Dokumen sumber —

Kini, giliran Airlangga Hartarto menghadapi gejolak politik partai. Sejumlah politisi senior Partai Golkar mewacanakan menggelar munaslub jika target pembentukan poros koalisi yang mengusung Ketua Umum Partai Golkar Airlangga Hartarto sebagai bakal calon presiden tak terwujud hingga akhir Agustus 2023. Tentu, munaslub membawa agenda pergantian ketua umum.
Selain poros koalisi partai di Pemilu 2024 yang belum terwujud, isu pergantian ketua umum tidak lepas dari pemberitaan terkait hubungan Airlangga Hartarto dalam kasus pemberian fasilitas ekspor minyak kelapa sawit mentah (crude palm oil/CPO) atau bahan baku minyak goreng. Di kasus ini, Airlangga sudah menjalani pemeriksaan di Kejaksaan Agung pekan lalu.
Wacana bergulir hingga sejumlah tokoh Golkar disebut-sebut akan menggantikan jabatan Airlangga sebagai ketua umum, seperti Menteri Koordinator Bidang Kemaritiman dan Investasi Luhut Binsar Pandjaitan dan Menteri Investasi Bahlil Lahadalia. Namun, wacana ini ditentang oleh elite Partai Golkar dan berharap semua pihak fokus untuk memenangkan pemilu.
Tentu, ujian bagi Airlangga belum berakhir dengan relatif meredanya gejolak ini. Isu terbentuknya poros koalisi Golkar akan menjadi indikator seberapa kuat wacana munaslub di Golkar ini. Jika poros koalisi mampu dibentuk Airlangga dengan dirinya menjadi calon presiden sebagai mandat munas, tentu upaya munaslub sebelum pemilu akan mereda.

Soal A — Dalam teks tentang gejolak di Partai Golkar, sampai kapan poros koalisi yang mengusung Airlangga Hartarto ditargetkan terbentuk sebelum munaslub digelar?
Soal B — Lanjutkan teks tentang gejolak di Partai Golkar mulai dari kalimat terakhirnya.

Data tercatat —
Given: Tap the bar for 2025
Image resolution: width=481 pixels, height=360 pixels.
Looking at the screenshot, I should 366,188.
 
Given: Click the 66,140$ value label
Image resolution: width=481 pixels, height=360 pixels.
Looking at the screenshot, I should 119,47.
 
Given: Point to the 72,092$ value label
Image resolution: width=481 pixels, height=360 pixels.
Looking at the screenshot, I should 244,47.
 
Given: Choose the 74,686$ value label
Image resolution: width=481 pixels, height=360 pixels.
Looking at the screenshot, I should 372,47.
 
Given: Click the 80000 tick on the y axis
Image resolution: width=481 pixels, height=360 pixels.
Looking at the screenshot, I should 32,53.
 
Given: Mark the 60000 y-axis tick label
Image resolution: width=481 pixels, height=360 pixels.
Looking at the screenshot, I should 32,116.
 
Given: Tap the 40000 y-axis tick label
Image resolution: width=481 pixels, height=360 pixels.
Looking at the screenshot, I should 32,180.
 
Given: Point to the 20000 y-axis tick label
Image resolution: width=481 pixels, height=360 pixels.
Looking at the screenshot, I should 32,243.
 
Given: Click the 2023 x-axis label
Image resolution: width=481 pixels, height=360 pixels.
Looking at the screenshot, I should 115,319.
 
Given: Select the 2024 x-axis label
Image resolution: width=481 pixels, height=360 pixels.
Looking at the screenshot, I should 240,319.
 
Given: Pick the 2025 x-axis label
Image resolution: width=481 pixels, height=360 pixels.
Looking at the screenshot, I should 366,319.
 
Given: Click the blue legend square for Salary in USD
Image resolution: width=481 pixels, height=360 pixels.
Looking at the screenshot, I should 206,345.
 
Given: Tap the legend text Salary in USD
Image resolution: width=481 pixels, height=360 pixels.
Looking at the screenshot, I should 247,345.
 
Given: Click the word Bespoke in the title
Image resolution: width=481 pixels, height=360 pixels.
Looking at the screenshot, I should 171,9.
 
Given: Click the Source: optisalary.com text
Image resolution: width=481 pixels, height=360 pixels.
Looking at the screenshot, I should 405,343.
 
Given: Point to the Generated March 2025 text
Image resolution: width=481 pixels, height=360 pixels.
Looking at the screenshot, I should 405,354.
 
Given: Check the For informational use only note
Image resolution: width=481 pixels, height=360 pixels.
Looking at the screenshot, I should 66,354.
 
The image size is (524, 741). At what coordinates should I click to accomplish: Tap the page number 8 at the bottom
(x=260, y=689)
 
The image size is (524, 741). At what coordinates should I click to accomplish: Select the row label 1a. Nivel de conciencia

Jawaban yang diharapkan A — Hingga akhir Agustus 2023.

Jawaban yang diharapkan B —
KOMPAS/HENDRA A SETYAWAN
Ketua DPP PDI Perjuangan Puan Maharani (kanan) menerima bunga dari Ketua Umum Partai Golkar Airlangga Hartarto usai pertemuan di kediaman Airlangga di Jakarta, Kamis (27/7/2023).
Namun, jika poros koalisi gagal diwujudkan, potensi gejolak politik internal semakin menghangat bisa saja terjadi. Apalagi, tingkat keterpilihan Airlangga sebagai calon presiden relatif masih rendah.
Tidak heran jika langkah politik Airlangga beberapa hari ke depan sangat menentukan arah politik Golkar. Pertemuan Airlangga dengan sejumlah tokoh politik, termasuk Ketua DPR Puan Maharani yang sekaligus Ketua DPP PDI Perjuangan, pekan lalu, menjadi langkah politik Airlangga dalam mengelola gejolak politik internal partainya.
Pada akhirnya, dinamika konfigurasi koalisi partai politik jelang pemilihan umum nanti akan memberikan pengaruh pada dinamika dan gejolak politik Partai Golkar dalam beberapa bulan ke depan.
Rekam jejak ”akar beringin” di Partai Golkar tampaknya akan selalu diuji kekuatannya dengan gejolak politik yang lahir di setiap konstelasi politik jelang pemilu. (LITBANG KOMPAS)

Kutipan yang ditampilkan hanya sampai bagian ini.